* [About this task]: The lines to print are the one containing "Viewport: 707px width, 604px height." and every line after it through the end of the entries below. Print them exactly and nothing else.
*-*-*
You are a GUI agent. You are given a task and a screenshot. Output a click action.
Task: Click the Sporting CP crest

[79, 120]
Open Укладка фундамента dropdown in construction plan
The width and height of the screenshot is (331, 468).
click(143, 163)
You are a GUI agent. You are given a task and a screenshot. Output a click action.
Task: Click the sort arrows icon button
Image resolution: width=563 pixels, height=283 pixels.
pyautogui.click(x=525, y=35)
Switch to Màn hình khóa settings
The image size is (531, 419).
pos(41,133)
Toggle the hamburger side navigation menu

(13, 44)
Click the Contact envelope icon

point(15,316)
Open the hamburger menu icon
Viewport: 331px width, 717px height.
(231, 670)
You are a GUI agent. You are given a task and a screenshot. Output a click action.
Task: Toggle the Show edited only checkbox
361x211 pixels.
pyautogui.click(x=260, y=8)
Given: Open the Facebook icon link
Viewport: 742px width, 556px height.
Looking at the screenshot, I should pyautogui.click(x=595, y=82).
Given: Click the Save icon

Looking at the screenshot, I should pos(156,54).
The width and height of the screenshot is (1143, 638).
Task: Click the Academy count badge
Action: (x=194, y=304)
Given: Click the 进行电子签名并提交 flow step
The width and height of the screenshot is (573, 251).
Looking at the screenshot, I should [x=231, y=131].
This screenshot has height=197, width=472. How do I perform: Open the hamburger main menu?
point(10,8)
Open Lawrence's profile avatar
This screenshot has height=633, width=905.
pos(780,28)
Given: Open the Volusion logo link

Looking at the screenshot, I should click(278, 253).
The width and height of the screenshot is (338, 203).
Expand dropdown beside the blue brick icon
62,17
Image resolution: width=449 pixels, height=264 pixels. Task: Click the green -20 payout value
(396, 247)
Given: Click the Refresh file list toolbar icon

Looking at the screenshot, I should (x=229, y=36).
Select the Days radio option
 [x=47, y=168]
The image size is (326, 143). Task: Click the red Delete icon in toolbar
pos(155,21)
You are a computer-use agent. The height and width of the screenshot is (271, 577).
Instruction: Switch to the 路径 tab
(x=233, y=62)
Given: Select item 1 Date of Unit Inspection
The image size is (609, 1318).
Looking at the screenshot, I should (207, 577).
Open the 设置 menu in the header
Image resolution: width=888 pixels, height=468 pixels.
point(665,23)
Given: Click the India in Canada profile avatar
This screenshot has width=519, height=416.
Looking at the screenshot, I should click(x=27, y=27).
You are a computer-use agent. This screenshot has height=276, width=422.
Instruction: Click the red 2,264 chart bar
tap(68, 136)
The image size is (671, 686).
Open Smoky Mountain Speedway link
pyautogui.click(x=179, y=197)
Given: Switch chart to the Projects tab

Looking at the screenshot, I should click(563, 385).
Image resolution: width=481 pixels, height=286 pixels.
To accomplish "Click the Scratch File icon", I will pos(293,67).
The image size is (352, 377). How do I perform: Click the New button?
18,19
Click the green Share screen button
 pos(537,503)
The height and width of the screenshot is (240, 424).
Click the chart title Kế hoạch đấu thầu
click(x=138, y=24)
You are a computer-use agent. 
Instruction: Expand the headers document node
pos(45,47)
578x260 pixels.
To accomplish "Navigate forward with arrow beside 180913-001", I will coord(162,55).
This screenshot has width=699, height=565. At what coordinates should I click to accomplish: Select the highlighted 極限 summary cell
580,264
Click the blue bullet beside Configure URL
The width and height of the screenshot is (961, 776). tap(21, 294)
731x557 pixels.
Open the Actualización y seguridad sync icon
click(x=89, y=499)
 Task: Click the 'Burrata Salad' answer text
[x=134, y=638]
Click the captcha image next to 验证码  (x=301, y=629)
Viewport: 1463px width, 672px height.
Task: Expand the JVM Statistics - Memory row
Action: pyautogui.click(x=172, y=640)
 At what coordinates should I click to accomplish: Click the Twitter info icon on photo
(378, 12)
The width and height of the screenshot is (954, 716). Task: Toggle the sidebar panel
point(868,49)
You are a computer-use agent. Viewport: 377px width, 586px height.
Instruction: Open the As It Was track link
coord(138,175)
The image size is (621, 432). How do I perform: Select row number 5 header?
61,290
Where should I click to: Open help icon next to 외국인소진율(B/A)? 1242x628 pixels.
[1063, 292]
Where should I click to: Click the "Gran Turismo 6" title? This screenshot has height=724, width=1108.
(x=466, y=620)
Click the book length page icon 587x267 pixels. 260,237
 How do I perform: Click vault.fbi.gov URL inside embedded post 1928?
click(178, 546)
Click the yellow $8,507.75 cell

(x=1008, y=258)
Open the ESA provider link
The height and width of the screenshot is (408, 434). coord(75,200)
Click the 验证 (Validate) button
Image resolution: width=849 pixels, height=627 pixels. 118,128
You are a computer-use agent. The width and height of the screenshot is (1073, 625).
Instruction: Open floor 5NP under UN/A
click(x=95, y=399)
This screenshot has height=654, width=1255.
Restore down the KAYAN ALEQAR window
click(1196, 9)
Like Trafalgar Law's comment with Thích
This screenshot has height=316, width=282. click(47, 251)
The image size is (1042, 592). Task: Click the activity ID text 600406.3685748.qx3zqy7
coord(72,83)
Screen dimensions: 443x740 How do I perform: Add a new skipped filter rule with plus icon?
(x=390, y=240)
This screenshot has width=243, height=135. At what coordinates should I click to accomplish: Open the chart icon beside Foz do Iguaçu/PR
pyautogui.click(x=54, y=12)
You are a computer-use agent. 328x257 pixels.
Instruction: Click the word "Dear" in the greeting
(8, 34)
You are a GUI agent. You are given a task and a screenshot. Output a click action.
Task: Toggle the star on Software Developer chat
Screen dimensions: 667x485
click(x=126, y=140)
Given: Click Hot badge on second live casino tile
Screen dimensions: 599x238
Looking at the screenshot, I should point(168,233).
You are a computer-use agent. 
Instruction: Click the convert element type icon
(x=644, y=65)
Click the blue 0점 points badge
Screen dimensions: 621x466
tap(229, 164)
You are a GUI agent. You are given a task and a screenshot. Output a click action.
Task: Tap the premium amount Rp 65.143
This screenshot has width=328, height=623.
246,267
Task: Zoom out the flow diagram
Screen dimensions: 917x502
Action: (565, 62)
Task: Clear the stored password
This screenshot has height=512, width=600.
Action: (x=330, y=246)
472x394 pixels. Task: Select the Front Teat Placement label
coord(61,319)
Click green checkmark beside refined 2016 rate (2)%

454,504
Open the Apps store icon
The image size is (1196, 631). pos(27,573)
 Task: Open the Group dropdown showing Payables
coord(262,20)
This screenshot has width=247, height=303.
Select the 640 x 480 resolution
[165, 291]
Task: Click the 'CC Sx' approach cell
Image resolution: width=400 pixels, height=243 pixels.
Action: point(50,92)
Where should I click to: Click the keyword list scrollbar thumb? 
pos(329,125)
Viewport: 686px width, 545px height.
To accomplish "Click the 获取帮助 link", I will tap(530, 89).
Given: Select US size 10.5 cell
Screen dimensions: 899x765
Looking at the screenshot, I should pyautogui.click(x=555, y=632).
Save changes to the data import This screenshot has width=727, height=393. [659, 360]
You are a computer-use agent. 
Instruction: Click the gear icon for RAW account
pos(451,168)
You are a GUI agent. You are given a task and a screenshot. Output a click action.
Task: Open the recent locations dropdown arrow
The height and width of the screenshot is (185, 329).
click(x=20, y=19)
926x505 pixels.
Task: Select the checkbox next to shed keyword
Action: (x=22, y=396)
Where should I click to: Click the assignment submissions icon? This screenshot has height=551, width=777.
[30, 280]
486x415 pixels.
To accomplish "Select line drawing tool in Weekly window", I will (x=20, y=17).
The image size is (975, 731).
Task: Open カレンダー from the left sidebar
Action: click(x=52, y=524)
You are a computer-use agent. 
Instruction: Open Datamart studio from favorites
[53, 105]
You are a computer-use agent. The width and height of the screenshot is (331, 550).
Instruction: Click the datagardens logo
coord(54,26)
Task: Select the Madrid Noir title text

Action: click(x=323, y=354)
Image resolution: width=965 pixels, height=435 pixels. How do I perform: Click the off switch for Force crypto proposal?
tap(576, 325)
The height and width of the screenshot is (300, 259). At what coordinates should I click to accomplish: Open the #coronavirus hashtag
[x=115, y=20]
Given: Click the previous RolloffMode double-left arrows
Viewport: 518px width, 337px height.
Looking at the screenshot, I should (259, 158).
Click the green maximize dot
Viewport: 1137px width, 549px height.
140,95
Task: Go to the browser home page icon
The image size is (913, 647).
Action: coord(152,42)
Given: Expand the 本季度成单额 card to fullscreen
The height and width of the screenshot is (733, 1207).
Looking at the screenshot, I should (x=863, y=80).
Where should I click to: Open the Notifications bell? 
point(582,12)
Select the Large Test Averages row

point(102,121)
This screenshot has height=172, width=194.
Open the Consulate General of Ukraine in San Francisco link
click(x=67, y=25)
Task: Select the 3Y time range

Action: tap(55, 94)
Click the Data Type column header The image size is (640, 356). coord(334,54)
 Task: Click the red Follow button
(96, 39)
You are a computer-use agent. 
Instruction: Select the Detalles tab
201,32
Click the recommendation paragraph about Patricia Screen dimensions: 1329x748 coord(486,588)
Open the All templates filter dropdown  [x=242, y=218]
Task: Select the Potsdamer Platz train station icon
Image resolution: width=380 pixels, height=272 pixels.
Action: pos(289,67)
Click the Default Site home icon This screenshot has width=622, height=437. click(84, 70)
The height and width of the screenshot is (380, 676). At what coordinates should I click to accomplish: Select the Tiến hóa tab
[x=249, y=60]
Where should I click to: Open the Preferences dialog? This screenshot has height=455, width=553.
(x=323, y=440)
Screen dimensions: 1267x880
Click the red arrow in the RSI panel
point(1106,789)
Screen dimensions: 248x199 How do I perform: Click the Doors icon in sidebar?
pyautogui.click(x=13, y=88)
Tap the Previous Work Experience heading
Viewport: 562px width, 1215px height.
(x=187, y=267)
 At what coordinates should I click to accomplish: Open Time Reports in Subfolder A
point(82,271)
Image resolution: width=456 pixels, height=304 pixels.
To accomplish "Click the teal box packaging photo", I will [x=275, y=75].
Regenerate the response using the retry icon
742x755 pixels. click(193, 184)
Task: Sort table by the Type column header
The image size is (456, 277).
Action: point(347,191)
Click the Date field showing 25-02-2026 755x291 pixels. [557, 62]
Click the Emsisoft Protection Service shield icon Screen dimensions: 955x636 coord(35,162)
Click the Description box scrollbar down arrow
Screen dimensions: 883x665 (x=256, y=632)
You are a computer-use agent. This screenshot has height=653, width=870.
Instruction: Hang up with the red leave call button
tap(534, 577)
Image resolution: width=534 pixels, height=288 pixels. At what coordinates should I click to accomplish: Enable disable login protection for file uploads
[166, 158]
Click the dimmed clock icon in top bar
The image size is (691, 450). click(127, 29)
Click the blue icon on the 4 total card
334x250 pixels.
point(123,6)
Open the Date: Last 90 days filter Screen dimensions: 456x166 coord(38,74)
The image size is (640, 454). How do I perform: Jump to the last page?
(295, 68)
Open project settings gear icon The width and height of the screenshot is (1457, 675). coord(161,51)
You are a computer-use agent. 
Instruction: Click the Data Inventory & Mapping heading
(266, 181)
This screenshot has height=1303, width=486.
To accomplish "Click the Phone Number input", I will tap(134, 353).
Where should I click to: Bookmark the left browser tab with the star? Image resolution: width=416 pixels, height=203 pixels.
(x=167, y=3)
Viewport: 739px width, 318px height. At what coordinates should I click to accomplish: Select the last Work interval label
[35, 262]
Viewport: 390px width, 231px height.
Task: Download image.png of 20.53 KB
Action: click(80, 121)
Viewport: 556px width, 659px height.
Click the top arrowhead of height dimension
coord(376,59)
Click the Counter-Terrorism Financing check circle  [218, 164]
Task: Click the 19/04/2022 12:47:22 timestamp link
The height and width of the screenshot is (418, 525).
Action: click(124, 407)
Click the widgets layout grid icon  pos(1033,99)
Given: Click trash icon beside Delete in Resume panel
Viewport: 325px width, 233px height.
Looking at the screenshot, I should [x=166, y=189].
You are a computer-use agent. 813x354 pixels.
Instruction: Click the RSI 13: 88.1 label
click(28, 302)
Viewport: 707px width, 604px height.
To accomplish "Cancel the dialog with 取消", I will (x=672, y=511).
*-*-*
* [Task result]:
Viewport: 707px width, 604px height.
To accomplish "Cancel the dialog with 取消", I will (x=672, y=511).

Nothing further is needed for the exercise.